Thursday, July 11, 2013

Anne of Cleves Rocks!

That title is what I thought to myself---and then laughed at the wording---as I listened to an old favorite album, Rick Wakeman’s “The Six Wives of Henry VIII.” The album was released forty years ago this past January, and I purchased the record not long afterward. I was in high school at the time, and I loved the group Yes, for which Wakeman was the keyboardist. “Close to the Edge” may be a classic of prog-rock or an example of prog-rock’s excesses, or both, but I played that album a lot at the time (still do sometimes), and I also loved “The Six Wives.” The other day, I was browsing at nearby Euclid Records in St. Louis and saw Wakeman’s CD for sale. My family and I had recently visited two wonderful Tudor-Stuart exhibitions in London, one at the V&A and one at Buckingham Palace; so English history was already on my mind. I decided to give an old favorite prog-rock album a new listen.

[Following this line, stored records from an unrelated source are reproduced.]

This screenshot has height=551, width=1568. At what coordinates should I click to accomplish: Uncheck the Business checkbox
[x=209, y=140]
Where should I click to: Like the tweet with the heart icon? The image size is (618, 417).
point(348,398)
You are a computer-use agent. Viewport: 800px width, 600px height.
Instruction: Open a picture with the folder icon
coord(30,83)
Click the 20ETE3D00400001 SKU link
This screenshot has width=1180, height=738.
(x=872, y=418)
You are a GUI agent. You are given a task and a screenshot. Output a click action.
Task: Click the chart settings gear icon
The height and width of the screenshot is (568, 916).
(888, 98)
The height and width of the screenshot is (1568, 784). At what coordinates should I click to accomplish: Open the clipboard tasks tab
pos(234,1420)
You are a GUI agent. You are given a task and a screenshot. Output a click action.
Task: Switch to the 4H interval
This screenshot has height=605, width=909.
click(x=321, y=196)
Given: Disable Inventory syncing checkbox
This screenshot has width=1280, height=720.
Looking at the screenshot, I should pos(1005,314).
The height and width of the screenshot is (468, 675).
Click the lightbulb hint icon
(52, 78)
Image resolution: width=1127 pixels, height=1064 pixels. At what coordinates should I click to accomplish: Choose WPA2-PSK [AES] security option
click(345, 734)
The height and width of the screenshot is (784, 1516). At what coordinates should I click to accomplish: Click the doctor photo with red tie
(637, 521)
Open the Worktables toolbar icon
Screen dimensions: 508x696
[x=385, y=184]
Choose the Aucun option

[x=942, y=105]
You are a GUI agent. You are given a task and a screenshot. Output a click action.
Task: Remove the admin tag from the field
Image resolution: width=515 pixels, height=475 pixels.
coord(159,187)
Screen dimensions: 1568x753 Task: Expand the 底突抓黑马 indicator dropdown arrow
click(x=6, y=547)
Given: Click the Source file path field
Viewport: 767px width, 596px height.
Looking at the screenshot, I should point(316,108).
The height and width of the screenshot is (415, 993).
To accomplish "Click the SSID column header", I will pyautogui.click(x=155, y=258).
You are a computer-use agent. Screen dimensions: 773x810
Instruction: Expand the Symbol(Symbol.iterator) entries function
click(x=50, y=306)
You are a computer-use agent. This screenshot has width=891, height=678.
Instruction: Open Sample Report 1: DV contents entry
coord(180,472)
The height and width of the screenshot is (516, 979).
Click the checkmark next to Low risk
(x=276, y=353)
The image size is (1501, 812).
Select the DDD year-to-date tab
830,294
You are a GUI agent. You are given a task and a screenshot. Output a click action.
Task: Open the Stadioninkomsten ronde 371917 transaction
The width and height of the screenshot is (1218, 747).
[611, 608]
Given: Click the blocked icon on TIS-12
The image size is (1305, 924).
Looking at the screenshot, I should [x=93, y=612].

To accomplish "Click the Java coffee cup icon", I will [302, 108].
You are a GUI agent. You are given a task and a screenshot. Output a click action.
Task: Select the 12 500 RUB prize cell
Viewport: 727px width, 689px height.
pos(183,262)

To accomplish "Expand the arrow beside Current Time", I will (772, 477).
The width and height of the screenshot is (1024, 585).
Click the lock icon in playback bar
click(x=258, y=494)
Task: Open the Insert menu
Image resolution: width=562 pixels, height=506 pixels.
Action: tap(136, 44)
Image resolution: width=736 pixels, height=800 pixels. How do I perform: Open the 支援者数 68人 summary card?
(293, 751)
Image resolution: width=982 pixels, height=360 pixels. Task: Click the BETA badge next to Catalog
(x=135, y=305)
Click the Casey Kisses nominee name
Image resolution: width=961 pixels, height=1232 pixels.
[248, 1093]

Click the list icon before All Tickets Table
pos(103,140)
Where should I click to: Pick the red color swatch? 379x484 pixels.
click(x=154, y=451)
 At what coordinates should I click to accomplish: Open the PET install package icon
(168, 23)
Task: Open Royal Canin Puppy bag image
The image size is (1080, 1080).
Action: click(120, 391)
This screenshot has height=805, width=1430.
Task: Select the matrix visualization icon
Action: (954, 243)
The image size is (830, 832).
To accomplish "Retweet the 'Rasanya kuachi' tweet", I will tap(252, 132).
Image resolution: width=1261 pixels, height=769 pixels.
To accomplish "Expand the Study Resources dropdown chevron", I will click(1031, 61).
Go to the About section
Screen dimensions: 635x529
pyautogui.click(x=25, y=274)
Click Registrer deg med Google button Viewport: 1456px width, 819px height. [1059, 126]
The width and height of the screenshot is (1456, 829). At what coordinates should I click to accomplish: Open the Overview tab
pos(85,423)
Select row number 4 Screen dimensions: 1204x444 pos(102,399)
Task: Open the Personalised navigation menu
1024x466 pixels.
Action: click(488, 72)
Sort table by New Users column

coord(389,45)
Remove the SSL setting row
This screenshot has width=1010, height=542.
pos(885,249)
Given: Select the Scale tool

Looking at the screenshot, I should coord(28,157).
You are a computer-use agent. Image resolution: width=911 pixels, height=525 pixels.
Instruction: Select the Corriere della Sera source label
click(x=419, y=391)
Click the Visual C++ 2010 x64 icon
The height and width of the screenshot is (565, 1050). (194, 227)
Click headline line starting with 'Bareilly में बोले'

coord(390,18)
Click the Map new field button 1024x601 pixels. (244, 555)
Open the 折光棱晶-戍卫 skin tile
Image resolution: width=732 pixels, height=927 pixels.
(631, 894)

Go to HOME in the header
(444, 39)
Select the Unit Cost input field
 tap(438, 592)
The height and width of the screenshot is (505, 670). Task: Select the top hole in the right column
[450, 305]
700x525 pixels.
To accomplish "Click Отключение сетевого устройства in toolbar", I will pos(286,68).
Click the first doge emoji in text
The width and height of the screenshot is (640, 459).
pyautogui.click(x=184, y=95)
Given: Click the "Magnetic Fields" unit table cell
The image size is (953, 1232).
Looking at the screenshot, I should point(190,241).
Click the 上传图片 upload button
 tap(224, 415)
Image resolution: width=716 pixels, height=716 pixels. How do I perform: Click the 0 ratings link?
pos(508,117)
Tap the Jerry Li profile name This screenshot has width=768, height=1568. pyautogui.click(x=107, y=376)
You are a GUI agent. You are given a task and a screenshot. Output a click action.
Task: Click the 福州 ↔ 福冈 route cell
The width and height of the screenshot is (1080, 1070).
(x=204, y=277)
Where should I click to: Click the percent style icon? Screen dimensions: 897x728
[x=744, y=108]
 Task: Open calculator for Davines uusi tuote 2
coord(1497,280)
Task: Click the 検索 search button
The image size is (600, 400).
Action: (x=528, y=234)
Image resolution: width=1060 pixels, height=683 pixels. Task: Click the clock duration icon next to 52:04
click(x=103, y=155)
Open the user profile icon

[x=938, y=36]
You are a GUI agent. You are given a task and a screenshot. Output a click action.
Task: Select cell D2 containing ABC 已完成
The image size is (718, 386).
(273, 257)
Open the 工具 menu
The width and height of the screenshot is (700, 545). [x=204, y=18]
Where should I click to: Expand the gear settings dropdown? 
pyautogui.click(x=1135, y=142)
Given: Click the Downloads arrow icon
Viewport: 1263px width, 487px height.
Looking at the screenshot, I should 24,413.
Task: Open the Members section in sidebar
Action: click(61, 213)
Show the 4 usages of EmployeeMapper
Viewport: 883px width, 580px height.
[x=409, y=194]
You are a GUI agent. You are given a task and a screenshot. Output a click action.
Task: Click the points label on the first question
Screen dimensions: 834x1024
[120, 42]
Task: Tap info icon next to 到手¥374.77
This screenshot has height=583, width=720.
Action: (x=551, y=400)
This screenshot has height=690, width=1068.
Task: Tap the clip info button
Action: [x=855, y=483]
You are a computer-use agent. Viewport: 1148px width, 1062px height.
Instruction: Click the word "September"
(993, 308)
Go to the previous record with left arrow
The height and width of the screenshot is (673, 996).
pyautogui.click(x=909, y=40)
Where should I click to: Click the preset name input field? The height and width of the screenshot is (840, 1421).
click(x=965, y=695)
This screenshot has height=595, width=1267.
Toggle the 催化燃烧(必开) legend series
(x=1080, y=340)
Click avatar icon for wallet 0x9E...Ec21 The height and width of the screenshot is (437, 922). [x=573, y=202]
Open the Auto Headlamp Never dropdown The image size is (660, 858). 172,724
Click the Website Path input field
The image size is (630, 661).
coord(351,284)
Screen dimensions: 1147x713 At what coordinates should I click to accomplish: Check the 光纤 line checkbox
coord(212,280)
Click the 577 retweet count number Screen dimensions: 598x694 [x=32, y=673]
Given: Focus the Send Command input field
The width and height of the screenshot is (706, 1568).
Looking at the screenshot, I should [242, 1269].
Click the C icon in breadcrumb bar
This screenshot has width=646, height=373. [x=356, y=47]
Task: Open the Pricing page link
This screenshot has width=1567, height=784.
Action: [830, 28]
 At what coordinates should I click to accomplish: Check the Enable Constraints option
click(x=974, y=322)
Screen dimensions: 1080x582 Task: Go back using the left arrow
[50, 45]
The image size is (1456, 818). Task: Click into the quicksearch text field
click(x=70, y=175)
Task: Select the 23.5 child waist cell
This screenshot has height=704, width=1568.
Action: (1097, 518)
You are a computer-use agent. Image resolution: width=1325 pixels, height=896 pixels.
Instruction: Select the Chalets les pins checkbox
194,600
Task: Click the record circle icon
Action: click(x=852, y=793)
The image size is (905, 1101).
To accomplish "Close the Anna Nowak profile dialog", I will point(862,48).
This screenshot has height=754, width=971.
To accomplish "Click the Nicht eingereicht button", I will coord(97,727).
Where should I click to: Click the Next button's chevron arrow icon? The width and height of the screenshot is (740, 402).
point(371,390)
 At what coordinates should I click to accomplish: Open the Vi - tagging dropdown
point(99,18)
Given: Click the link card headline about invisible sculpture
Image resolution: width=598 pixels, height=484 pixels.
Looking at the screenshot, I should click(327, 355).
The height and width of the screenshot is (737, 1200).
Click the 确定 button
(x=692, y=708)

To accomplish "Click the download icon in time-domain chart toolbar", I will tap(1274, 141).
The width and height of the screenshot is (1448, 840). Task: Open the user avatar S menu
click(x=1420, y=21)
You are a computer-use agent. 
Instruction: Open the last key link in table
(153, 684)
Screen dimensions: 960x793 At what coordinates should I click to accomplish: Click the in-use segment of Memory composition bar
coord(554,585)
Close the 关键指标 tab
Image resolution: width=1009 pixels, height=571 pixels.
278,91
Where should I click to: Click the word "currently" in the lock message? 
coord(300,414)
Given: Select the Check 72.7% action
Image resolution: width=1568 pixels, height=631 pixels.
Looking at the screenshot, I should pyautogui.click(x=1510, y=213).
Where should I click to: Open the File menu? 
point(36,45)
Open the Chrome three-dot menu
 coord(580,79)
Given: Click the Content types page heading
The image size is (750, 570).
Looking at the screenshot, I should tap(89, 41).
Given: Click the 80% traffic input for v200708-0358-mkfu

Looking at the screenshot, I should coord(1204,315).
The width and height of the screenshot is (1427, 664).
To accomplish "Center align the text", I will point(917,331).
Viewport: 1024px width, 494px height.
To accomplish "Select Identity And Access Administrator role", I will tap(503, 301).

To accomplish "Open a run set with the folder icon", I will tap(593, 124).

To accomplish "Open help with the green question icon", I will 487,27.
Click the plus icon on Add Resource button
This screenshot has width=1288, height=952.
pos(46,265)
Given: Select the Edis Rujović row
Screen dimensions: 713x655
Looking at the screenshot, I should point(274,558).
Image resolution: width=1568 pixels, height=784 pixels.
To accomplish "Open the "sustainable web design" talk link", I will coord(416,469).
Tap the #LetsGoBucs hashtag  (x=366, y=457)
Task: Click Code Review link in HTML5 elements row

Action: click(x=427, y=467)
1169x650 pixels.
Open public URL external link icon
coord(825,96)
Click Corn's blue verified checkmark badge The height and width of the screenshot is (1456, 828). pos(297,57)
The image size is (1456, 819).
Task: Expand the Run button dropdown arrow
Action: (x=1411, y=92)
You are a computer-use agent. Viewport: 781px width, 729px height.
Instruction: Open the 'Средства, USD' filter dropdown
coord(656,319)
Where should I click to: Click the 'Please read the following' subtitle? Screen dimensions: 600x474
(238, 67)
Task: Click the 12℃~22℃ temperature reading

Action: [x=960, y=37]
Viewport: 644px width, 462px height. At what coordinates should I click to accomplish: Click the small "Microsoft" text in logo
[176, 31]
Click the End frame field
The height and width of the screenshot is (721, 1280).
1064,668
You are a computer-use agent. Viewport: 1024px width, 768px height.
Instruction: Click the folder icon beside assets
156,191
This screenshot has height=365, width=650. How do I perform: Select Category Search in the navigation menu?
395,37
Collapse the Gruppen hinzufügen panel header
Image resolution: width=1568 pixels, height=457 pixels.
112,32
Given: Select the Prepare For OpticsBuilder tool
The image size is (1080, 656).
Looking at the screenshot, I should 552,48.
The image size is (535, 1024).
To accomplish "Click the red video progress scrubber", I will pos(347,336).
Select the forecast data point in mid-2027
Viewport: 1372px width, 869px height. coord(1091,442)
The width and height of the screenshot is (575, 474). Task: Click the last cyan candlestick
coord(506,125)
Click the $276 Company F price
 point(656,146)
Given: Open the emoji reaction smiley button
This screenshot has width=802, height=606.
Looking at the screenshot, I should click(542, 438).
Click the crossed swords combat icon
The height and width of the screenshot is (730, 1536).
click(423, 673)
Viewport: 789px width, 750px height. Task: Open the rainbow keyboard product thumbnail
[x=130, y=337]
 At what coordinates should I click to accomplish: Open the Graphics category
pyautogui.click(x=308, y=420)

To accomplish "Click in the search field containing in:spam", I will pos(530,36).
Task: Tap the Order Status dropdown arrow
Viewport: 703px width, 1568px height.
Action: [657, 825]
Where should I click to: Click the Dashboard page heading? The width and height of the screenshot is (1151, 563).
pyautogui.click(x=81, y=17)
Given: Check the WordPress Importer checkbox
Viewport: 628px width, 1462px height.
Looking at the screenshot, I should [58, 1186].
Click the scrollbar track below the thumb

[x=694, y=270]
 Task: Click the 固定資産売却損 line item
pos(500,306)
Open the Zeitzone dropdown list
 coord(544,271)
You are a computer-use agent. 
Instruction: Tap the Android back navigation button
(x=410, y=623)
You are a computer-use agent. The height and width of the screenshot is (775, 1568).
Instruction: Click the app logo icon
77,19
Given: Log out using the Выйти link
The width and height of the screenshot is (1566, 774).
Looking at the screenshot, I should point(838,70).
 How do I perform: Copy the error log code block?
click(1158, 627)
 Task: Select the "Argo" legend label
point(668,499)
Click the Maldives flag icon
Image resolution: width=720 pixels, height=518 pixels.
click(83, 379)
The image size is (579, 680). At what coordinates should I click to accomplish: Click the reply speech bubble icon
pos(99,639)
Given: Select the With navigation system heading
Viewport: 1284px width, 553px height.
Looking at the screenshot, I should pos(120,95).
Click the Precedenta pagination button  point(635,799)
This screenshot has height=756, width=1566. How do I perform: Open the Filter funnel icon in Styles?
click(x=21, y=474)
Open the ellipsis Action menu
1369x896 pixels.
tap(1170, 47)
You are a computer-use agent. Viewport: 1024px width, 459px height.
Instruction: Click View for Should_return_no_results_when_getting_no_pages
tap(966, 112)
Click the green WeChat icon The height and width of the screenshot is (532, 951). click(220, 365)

Looking around online, I learned that Wakeman purchased a book about Henry’s wives while he was waiting in the Richmond, VA airport in 1972. The stories of the women brought to his mind various melodies and musical ideas, some of which he had been already developing but which didn’t yet have a common theme. On the album he played the several keyboard parts himself, with other musicians providing the rhythm and guitar tracks, so you have these wonderful layers of organ, synthesizer, Mellotron, and piano to interesting effect. “Jane Seymour” is mostly performed on a church organ, but at one point the synthesizer comes in, a startling contrast.

I always thought that “Anne of Cleves” was a stand-out track, partly because the Yes drummer Alan White really rocks, along with Dave Winter’s excellent bass guitar work. But all six instrumental jazz-rock-classical pieces make up a wonderful set, paying homage to the awful king’s famous consorts.  During those teenage years, when part of me hoped I'd become a church musician or some kind of music-writer, Wakeman and other artists like Keith Emerson, Ray Manzarek, Mike Quatro, Nicky Hopkins, John Evans, and others gave me tons of inspiration and enjoyment.